Saved data entries:
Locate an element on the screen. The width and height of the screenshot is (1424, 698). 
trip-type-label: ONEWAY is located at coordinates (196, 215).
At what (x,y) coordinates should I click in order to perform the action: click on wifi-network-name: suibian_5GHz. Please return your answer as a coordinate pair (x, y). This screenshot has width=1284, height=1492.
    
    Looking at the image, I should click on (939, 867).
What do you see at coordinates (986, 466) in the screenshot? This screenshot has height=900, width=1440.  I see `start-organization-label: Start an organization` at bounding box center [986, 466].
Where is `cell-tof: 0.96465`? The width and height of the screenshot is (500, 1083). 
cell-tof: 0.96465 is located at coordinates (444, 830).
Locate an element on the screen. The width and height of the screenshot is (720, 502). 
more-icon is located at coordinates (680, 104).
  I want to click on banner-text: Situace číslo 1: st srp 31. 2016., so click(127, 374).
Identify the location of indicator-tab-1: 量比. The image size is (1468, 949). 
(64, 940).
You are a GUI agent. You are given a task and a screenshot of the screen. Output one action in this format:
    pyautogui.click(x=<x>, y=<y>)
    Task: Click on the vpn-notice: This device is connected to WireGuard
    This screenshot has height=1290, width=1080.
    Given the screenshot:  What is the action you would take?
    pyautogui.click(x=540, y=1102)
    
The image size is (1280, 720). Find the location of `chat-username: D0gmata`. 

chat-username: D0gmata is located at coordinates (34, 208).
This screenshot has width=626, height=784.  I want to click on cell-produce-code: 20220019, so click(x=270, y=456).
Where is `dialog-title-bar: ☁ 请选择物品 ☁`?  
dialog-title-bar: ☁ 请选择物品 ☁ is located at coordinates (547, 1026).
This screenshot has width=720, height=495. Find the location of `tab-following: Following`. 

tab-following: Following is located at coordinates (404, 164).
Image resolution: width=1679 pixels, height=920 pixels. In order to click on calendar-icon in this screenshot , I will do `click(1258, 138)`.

Job: Could you reproduce, word for word, the stretch from the start of the data through the line containing "trip-type-label: ONEWAY is"?

Answer for the task:
Locate an element on the screen. The width and height of the screenshot is (1424, 698). 
trip-type-label: ONEWAY is located at coordinates (196, 215).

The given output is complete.